We hit Flagstaff in time for lunch, promptly spent far too much on food at Sprouts, and spent the next 30 minutes eating and trying to figure out how to fit all the food that we’d collectively bought into our bags. I never learn.
It was a slow and heavy climb out of Flag on some beautiful trails. Riled up by a crazy person that we had to deal with in Flag, my stomach was a knotted up mess. Luckily the trails were so good that I soon forgot about the incident, the stomach started digesting, and we were soon climbing up towards the San Francisco Peaks to check out the snow level.
Around 8k, we found snow. And aspens. And beautiful climbing temperatures and protection from the wind that had pounded us the day before and all morning.
With snow on the south side of the peaks, we bailed down to Hart Prairie road for a lower elevation way around the peaks. We were racing sunlight to get to a low elevation for warmer temperatures and protection from the wind.
The day had been forecasted for 30+ mph winds out of the south west. The following day was to be even worse, gusts of 50 mph. We raced the growing shadows, eventually descending to an elevation that stopped feeling like winter. Finding a small grove of healthy trees in a forest of partially burned trees (sketchy!) was the best we could do and we settled down to try to cook dinner and survive the night. It was cold.
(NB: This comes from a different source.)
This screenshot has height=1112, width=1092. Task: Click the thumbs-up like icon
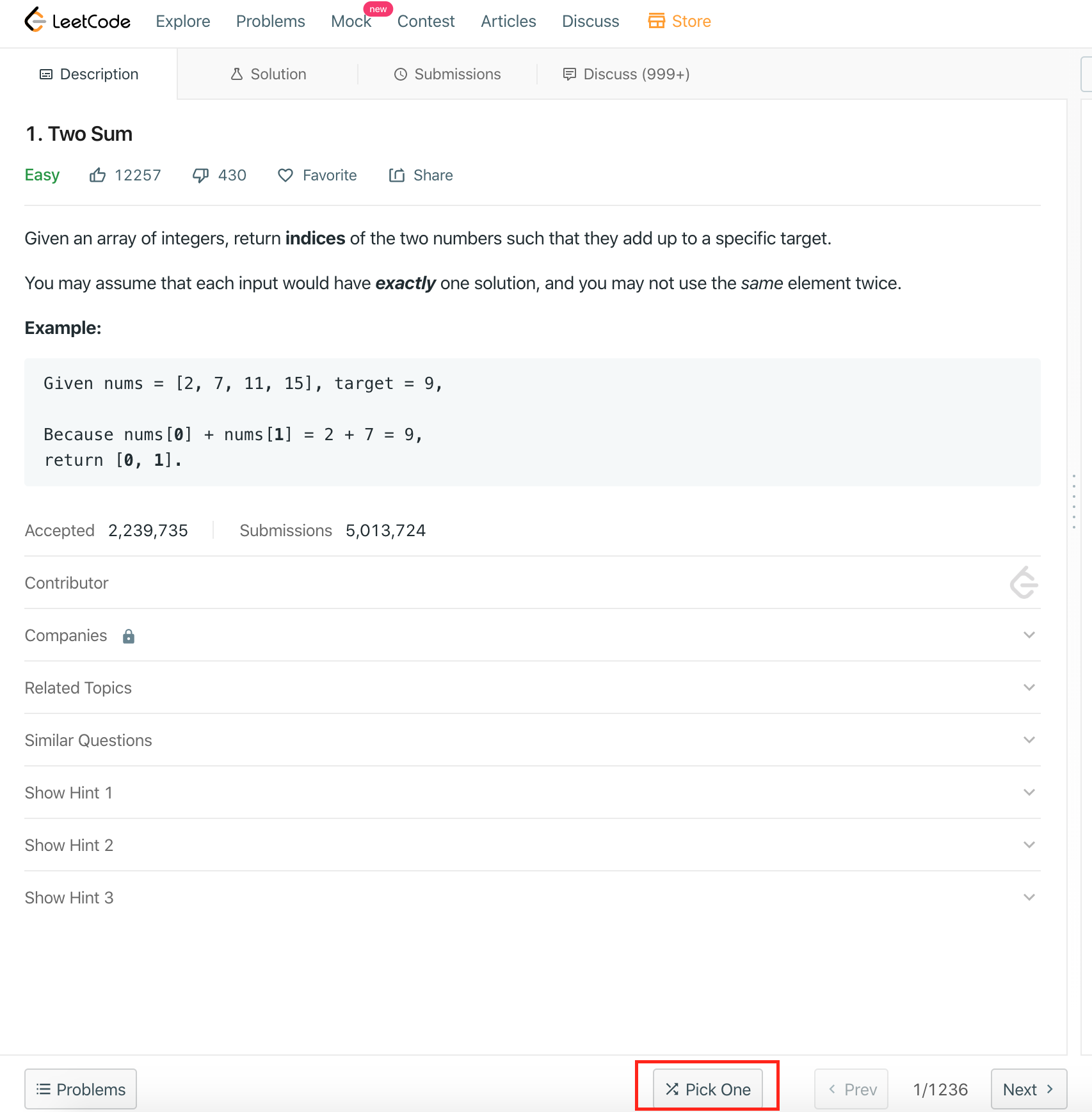97,175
My tootsies were not happy with me.
Another hour of daylight would have taken us down to Kansas, but now we faced the final 1,000 feet of descending in the morning. It was cold. Again, my tootsies were not happy. And windy. We’d gotten up early in hopes of knocking out the westward sections of the trail before the wind was supposed to intensify in the afternoon. It was blowing a steady 30 when we got up. It never got better. It never got worse. At least we got an early start.
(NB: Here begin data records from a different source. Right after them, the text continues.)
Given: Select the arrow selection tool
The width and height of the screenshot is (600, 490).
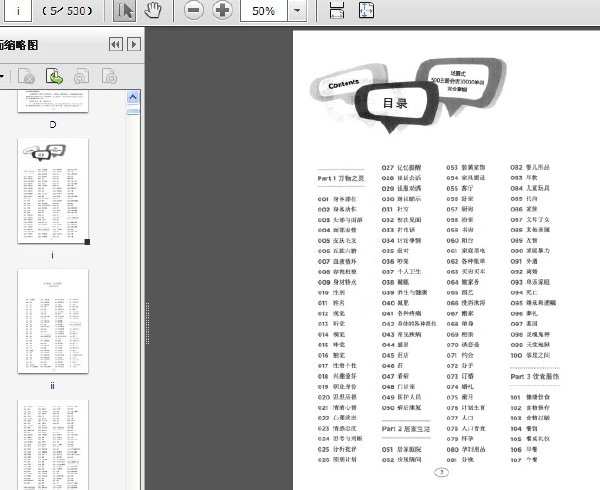Looking at the screenshot, I should (124, 11).
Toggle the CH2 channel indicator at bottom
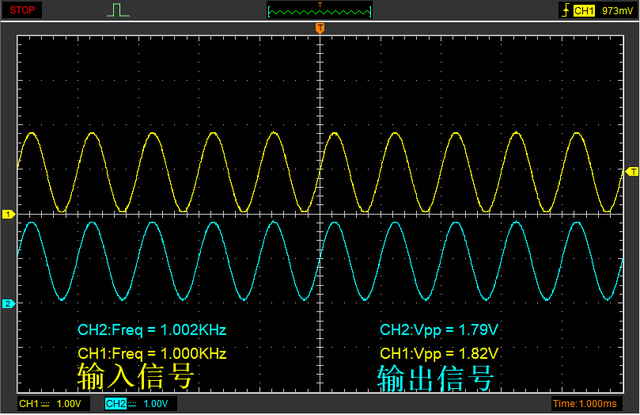Viewport: 640px width, 415px height. coord(116,404)
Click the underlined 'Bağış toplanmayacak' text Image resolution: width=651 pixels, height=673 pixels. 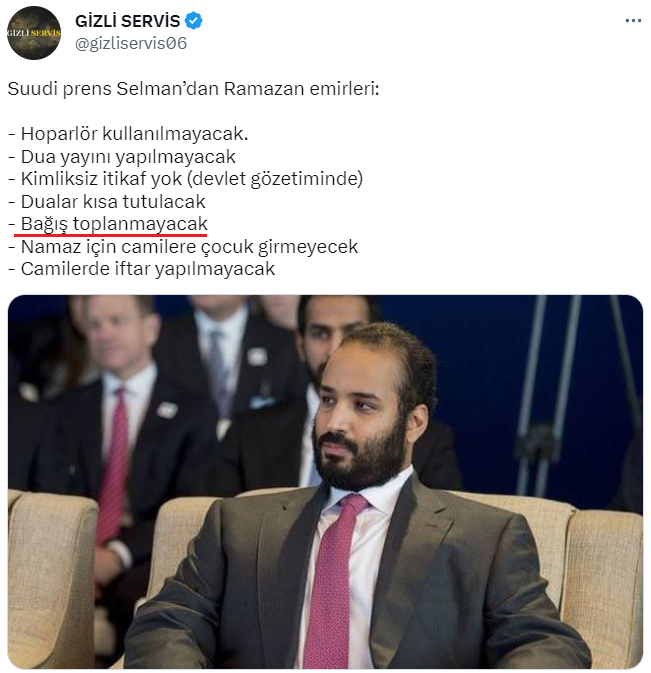pyautogui.click(x=114, y=224)
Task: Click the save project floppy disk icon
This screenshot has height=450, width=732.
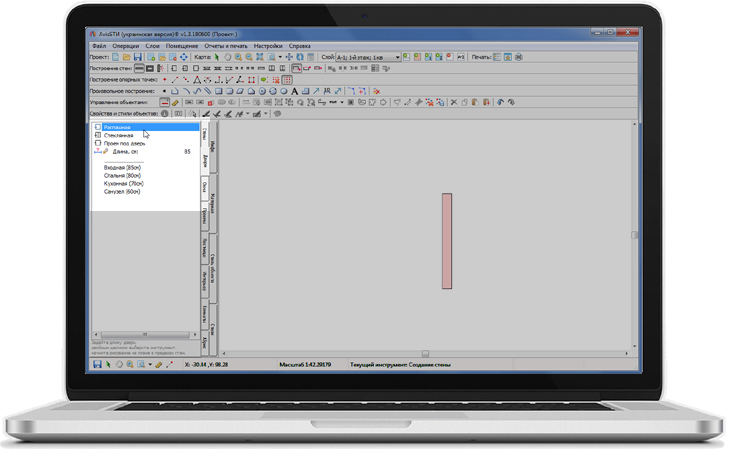Action: coord(139,57)
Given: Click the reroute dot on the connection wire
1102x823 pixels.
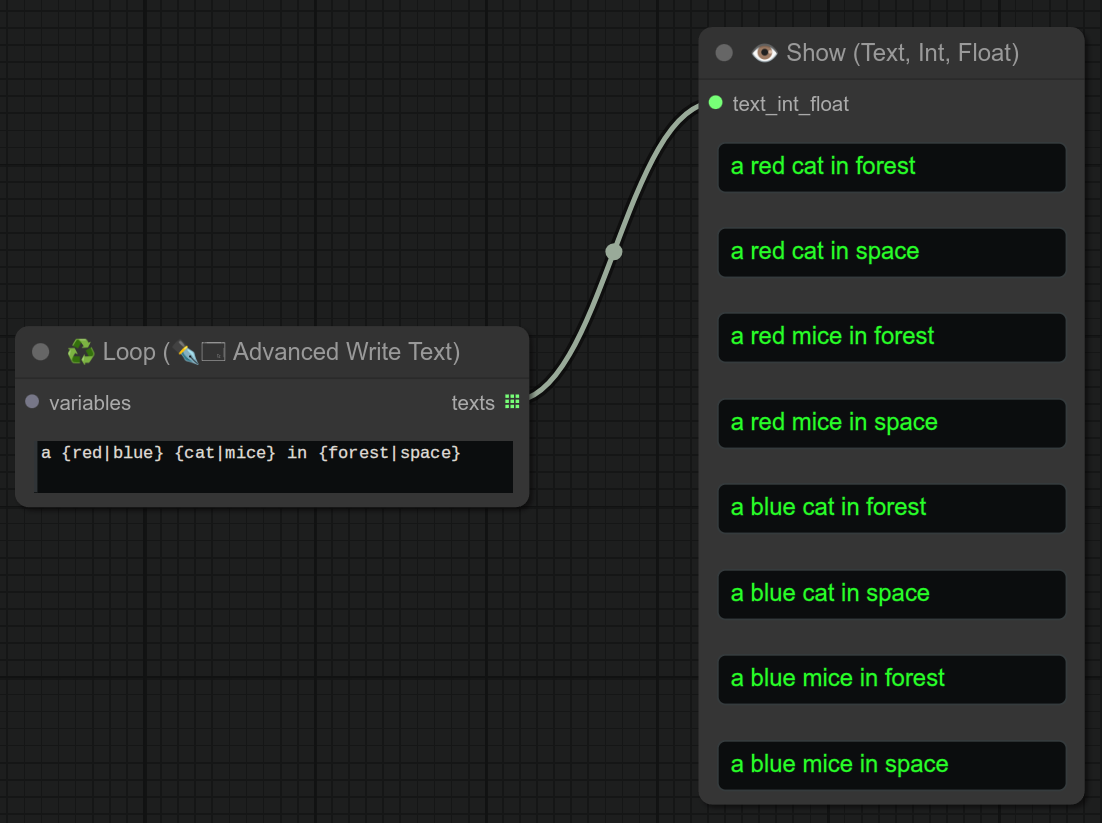Looking at the screenshot, I should (x=613, y=252).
The sections of trail that went north east were amazing. Pedaling was optional. Any other direction…hold on for dear life. Scott found us a sneak through a dirt road that saved us a a couple miles of westward motion and we flew high on the small victory for the rest of the afternoon, or at least until we hit the trees at Moqui Stagestop and finally found shelter from the incessant howl.
Finally getting over halfway…
I have a thing for endless dirt roads. I think I’m sick that way.
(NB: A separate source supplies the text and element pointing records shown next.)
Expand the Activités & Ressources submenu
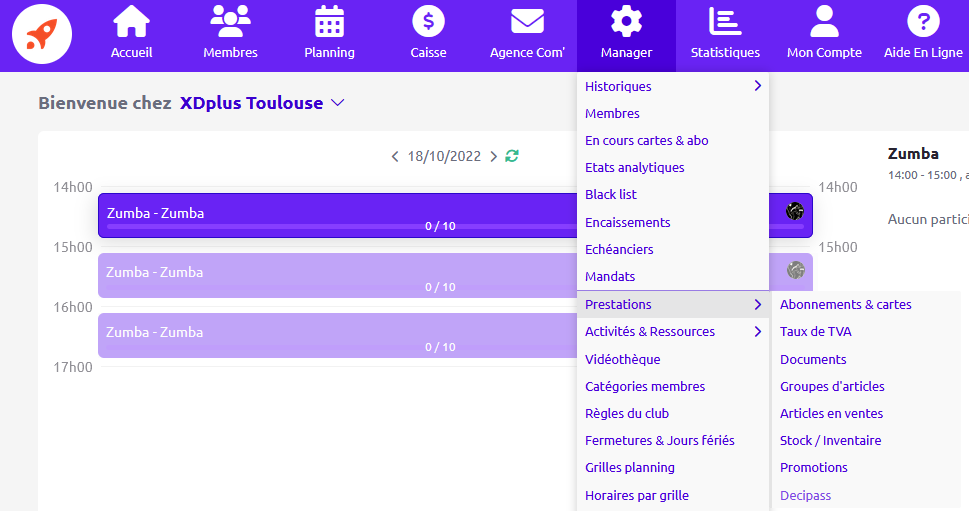This screenshot has height=511, width=969. tap(757, 332)
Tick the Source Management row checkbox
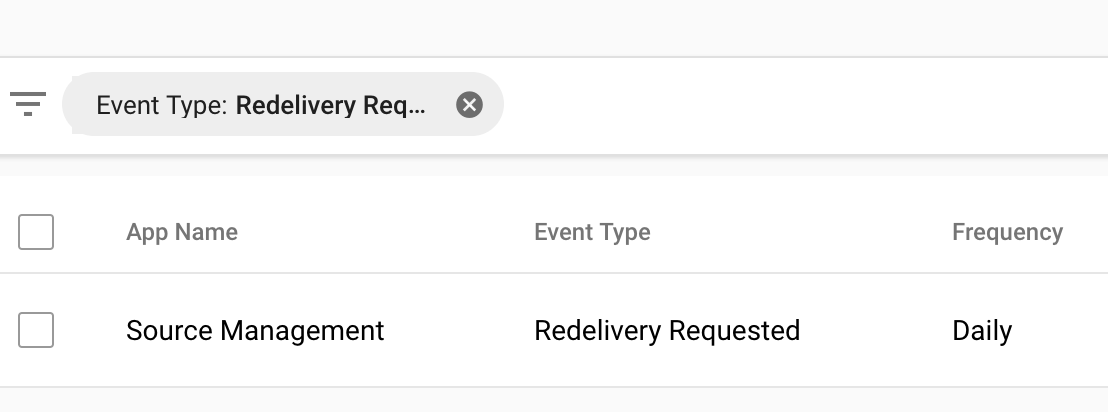The image size is (1108, 412). click(36, 330)
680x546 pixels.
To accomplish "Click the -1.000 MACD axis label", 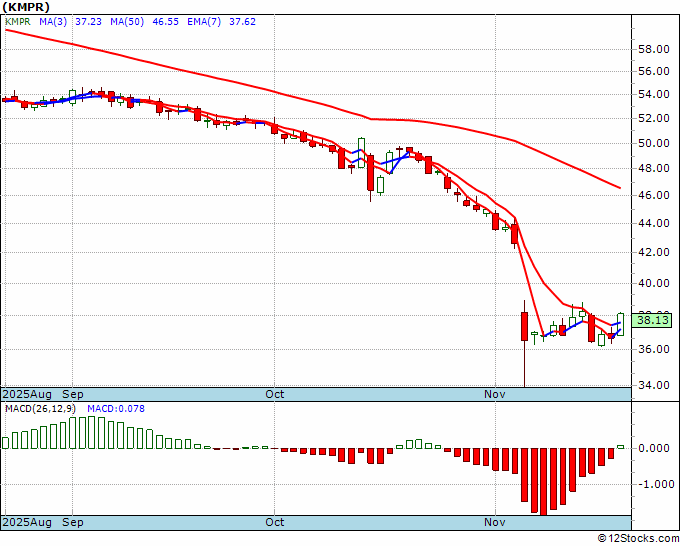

Once in the trees, we filled up on water at Russel Tank, rode the Coconino Rim trail (delightful), and found ourselves at the Grandview trailhead. There’s a firewatch tower there that you can climb and Scott coaxed Miss. Team Vertigo about halfway up.
We got some beautiful views of the Big Ditch in one direction and could see all the way back to the San Francisco Peaks in the other direction. How far we’d come…how far we had to go.
The final 16 miles consisted of the Tusayn Bike Trail. Scott claimed that it descended 800 feet, so I took that to mean that it was all downhill. It wasn’t. But it was lovely nonetheless. We planned on staying the night in Tusayn, hoping that rooms there would be cheaper than at the South Rim, so when we got to town, we ate some overpriced Mexican food (the Horchata was the best I’d ever had though, so that almost made up for the prices) and found a off-the-beaten-path motel where the owner was stoked about the AZT.
We faced the canyon for the next two days. The question of the horsewomen from Day 1 still echoed in my brain: Can you do that? I mean, physically?
It was a fair question. While I’ll fess up to exactly 4 runs here in Tucson this winter (all of which made me deathly sore), the last ‘hike’ I’d done was down Oracle Ridge a year prior. Before that, I’d done some Sanita’s hikes in Boulder before the ITI. I’m not a hiker by choice. I was worried, but I was trying to be brave. Luckily, there was plenty of cable TV on to keep my mind off the inevitable while Scott played TrackLeaders on the iPad.
We slept early and well. I’d need every bit of energy I could get.